From f2fc81e4fba200caf9ef7ba3b6fa4acff3d1bf9f Mon Sep 17 00:00:00 2001
From: Alexandre Passos <alexandre.tp@gmail.com>
Date: Fri, 15 Apr 2011 09:14:24 -0300
Subject: [PATCH] Editing a single example for the GMM and DPGMM explaining the
 difference

---
 examples/mixture/plot_dpgmm.py | 58 ----------------------------------
 examples/mixture/plot_gmm.py   | 57 ++++++++++++++++++++++++---------
 2 files changed, 42 insertions(+), 73 deletions(-)
 delete mode 100644 examples/mixture/plot_dpgmm.py

diff --git a/examples/mixture/plot_dpgmm.py b/examples/mixture/plot_dpgmm.py
deleted file mode 100644
index 1e0c4fab6c..0000000000
--- a/examples/mixture/plot_dpgmm.py
+++ /dev/null
@@ -1,58 +0,0 @@
-"""
-=================================
-DP Mixture Model Ellipsoids
-=================================
-
-Plot the covariance ellipsoids of a dirichlet process mixture of two
-gaussians for varying values of the alpha parameter.
-
-Note that we generate the data from two components, which are
-correctly recovered by the dirichlet process, even though the
-approximating distribution is truncated at five components.
-"""
-
-import numpy as np
-from scikits.learn import mixture
-import itertools
-
-import pylab as pl
-import matplotlib as mpl
-
-n, m = 200, 2
-
-# generate random sample, two components
-np.random.seed(0)
-C = np.array([[0., -0.7], [3.5, .7]])
-X = np.r_[np.dot(np.random.randn(n, 2), C),
-          np.random.randn(n, 2) + np.array([3, 3])]
-
-for p, alpha in enumerate([0.01, 1.]):
-    # fit a five-component dirichlet process mixture model on the
-    # data.
-    clf = mixture.DPGMM(n_states=5, cvtype='diag', alpha=alpha)
-    clf.fit(X)
-
-    splot = pl.subplot(311 + p, aspect='equal')
-    color_iter = itertools.cycle(['r', 'g', 'b', 'c', 'm', 'y'])
-
-    Y_ = clf.predict(X)
-
-    for i, (mean, covar, color) in enumerate(zip(clf.means,
-                                                 clf.covars,
-                                                 color_iter)):
-        v, w = np.linalg.eigh(covar)
-        u = w[0] / np.linalg.norm(w[0])
-        # as the DP will not use every component it has access to
-        # unless it needs it, we shouldn't plot the redundant
-        # components.
-        if not sum(Y_ == i) > 1:
-            continue
-        pl.scatter(X[Y_ == i, 0], X[Y_ == i, 1], .8, color=color)
-        angle = np.arctan(u[1] / u[0])
-        angle = 180 * angle / np.pi  # convert to degrees
-        ell = mpl.patches.Ellipse(mean, v[0], v[1], 180 + angle, color=color)
-        ell.set_clip_box(splot.bbox)
-        ell.set_alpha(0.5)
-        splot.add_artist(ell)
-
-pl.show()
diff --git a/examples/mixture/plot_gmm.py b/examples/mixture/plot_gmm.py
index 80e1c6fbe8..d96d0cdf3f 100644
--- a/examples/mixture/plot_gmm.py
+++ b/examples/mixture/plot_gmm.py
@@ -3,7 +3,19 @@
 Gaussian Mixture Model Ellipsoids
 =================================
 
-Plot the confidence ellipsoids of a mixture of two gaussians.
+Plot the confidence ellipsoids of a mixture of two gaussians with EM
+and variational dirichlet process.
+
+Both models have access to five components with which to fit the
+data.

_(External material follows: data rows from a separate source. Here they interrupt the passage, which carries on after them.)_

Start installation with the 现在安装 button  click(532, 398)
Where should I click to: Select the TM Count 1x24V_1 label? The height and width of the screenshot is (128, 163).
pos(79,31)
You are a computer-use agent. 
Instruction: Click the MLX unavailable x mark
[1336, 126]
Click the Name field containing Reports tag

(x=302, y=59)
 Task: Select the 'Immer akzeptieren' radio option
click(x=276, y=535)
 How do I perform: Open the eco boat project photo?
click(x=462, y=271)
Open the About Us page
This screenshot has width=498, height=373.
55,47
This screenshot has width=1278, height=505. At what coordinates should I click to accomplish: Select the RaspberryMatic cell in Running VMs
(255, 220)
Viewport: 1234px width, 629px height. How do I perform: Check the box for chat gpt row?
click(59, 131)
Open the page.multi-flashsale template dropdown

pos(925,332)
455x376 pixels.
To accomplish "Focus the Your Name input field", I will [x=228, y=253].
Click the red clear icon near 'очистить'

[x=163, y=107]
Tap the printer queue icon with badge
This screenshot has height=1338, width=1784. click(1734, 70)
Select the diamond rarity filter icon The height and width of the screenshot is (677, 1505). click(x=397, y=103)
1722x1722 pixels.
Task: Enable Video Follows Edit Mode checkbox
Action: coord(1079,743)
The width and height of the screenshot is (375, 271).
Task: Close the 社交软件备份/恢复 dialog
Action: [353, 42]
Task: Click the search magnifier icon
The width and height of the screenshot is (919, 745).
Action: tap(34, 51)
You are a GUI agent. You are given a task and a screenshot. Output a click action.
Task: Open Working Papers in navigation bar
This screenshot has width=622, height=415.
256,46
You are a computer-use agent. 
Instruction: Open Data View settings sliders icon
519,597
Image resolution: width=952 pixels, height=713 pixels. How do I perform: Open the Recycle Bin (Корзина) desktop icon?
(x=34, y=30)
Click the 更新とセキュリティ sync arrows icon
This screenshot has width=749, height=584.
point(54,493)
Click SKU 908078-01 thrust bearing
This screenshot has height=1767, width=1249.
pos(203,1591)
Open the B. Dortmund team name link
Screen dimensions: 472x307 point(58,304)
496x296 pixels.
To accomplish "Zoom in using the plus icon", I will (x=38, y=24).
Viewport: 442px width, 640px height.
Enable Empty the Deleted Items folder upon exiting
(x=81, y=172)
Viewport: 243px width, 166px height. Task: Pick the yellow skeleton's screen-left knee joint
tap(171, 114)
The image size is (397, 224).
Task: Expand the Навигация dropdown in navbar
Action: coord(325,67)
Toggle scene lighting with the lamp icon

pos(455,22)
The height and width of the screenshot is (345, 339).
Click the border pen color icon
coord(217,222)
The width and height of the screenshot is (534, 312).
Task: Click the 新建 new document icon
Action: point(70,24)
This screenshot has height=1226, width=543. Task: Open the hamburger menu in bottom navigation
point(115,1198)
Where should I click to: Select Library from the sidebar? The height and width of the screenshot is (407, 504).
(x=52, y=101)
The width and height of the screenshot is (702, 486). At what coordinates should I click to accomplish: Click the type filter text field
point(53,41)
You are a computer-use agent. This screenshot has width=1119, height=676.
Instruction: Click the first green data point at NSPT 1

Note that the EM model will necessarily use all five components
+while the DP model will effectively only use as many as are needed for
+a good fit. This is a property of the Dirichlet Process prior.
+
+This example doesn't show it, as we're in a low-dimensional space, but
+another advantage of the dirichlet process model is that it can fit
+full covariance matrices effectively even when there are less examples
+per cluster than there are dimensions in the data, due to
+regularization properties of the inference algorithm.
 """
 
 import numpy as np
@@ -21,24 +33,39 @@ C = np.array([[0., -0.7], [3.5, .7]])
 X = np.r_[np.dot(np.random.randn(n, 2), C),
           np.random.randn(n, 2) + np.array([3, 3])]
 
-clf = mixture.GMM(n_states=2, cvtype='full')
+
+# fit a mixture of gaussians with EM using five components
+clf = mixture.GMM(n_states=5, cvtype='diag')
 clf.fit(X)
 
-splot = pl.subplot(111, aspect='equal')
-color_iter = itertools.cycle (['r', 'g', 'b', 'c'])
+# fit a dirichlet process mixture of gaussians using five components
+dpclf = mixture.DPGMM(n_states=5, cvtype='diag')
+dpclf.fit(X)
+
+color_iter = itertools.cycle (['r', 'g', 'b', 'c', 'm'])
 
-Y_ = clf.predict(X)
 
-for i, (mean, covar, color) in enumerate(zip(clf.means, clf.covars, color_iter)):
-    v, w = np.linalg.eigh(covar)
-    u = w[0] / np.linalg.norm(w[0])
-    pl.scatter(X[Y_==i, 0], X[Y_==i, 1], .8, color=color)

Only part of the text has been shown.